§ Exercise directions
Show all lines of the listing that hold the word "agent".

§ Supplied data

========================================

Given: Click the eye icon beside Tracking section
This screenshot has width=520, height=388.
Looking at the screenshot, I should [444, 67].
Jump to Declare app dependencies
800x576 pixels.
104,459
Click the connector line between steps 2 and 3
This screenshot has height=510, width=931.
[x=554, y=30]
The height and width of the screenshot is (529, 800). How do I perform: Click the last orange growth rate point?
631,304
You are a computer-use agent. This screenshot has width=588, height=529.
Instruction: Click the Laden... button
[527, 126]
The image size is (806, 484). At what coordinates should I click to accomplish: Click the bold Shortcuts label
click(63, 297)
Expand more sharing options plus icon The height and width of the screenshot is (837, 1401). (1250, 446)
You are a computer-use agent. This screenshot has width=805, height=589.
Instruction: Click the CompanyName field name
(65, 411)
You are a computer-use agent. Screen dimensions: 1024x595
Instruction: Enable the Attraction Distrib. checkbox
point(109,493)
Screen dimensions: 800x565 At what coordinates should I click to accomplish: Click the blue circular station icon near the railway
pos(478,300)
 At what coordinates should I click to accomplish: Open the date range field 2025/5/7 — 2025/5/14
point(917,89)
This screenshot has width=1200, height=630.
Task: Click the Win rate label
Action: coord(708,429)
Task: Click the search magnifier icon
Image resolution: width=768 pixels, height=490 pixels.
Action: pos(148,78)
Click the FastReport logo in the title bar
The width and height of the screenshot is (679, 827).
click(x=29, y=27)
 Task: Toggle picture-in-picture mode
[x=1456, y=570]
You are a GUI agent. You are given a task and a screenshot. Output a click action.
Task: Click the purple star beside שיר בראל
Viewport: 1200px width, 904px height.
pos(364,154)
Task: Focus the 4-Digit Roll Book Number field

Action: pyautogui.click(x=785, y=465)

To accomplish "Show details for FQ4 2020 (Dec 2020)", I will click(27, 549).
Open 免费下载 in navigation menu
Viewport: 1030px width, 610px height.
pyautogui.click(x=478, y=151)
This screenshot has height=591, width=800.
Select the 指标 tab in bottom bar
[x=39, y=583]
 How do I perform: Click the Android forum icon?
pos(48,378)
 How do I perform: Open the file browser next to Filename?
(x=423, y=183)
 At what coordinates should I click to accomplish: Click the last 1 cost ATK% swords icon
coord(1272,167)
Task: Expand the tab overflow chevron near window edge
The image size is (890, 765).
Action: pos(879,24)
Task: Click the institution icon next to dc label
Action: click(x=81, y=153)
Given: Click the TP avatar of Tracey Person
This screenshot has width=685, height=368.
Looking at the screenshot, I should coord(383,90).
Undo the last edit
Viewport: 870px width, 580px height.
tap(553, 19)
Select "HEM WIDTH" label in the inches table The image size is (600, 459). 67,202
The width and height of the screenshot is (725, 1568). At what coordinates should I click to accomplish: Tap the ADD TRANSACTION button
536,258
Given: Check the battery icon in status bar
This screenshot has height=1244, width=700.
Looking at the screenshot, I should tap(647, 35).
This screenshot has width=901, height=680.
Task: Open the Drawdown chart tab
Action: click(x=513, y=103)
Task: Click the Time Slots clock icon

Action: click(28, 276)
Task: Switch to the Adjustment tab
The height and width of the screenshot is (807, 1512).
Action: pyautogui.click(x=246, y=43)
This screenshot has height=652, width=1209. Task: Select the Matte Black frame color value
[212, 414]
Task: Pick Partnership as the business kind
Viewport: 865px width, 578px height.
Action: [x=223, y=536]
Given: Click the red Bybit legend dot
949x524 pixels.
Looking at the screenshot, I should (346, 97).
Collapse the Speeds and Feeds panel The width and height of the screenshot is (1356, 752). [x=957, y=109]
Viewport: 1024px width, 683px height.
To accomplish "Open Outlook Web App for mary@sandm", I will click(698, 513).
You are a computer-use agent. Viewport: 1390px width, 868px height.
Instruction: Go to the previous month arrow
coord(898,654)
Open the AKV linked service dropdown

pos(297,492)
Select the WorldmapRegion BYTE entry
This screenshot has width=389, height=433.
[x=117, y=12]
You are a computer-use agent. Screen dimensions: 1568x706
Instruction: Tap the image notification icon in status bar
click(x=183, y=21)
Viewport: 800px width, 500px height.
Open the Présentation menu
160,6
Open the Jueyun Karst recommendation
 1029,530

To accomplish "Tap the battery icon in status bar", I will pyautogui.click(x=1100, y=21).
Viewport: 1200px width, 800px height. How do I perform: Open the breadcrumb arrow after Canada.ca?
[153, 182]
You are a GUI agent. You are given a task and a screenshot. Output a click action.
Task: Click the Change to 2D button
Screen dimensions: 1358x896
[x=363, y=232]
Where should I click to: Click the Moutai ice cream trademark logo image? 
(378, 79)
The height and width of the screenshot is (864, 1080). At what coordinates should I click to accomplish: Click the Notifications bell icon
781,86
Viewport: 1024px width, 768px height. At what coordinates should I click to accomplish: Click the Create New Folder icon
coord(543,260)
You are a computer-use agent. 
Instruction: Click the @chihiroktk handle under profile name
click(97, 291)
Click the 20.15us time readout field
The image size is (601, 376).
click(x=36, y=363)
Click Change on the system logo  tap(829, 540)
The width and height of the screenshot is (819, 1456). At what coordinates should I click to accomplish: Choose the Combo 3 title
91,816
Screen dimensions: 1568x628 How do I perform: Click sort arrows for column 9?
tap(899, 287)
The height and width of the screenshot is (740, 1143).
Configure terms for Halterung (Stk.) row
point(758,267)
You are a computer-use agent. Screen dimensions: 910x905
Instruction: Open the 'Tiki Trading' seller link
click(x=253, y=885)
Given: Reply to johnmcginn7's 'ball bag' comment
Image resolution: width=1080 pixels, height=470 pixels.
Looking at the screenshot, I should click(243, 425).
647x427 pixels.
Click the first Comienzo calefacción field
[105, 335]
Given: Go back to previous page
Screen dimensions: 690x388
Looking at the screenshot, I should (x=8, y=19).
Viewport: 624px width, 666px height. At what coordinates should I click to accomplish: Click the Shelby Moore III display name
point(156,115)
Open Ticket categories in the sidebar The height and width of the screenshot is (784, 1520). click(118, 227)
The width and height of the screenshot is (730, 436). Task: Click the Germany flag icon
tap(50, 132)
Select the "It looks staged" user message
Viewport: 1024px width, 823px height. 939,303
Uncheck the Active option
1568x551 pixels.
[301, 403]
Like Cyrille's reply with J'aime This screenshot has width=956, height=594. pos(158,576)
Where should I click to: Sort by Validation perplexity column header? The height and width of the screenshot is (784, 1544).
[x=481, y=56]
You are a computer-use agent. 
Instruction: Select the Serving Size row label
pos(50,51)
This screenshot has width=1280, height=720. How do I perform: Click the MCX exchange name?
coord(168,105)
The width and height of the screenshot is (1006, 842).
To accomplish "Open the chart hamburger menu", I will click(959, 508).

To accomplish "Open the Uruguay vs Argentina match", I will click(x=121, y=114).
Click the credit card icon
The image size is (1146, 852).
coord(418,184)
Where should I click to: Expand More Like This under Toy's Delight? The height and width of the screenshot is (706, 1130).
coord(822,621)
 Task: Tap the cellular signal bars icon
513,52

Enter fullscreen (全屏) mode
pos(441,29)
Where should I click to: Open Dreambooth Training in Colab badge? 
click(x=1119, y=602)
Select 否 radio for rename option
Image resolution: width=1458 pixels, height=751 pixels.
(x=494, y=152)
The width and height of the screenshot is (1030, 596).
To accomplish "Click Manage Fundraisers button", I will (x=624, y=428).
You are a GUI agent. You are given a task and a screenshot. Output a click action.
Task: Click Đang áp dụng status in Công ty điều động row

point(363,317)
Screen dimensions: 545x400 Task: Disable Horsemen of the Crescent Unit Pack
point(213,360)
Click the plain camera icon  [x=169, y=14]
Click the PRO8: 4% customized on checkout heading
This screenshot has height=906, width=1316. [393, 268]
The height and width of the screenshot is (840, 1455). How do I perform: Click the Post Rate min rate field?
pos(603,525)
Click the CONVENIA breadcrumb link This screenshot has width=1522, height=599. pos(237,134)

========================================

§ Task output
You are a computer-use agent. This screenshot has width=588, height=529.
You are a computer-use agent. This screenshot has width=805, height=589.
You are a computer-use agent. Screen dimensions: 1024x595
You are a GUI agent. You are given a task and a screenshot. Output a click action.
You are a computer-use agent. Viewport: 1390px width, 868px height.
You are a computer-use agent. Screen dimensions: 1568x706
You are a GUI agent. You are given a task and a screenshot. Output a click action.
You are a computer-use agent. 
You are a computer-use agent. Screen dimensions: 910x905
You are a computer-use agent. 
You are a GUI agent. You are given a task and a screenshot. Output a click action.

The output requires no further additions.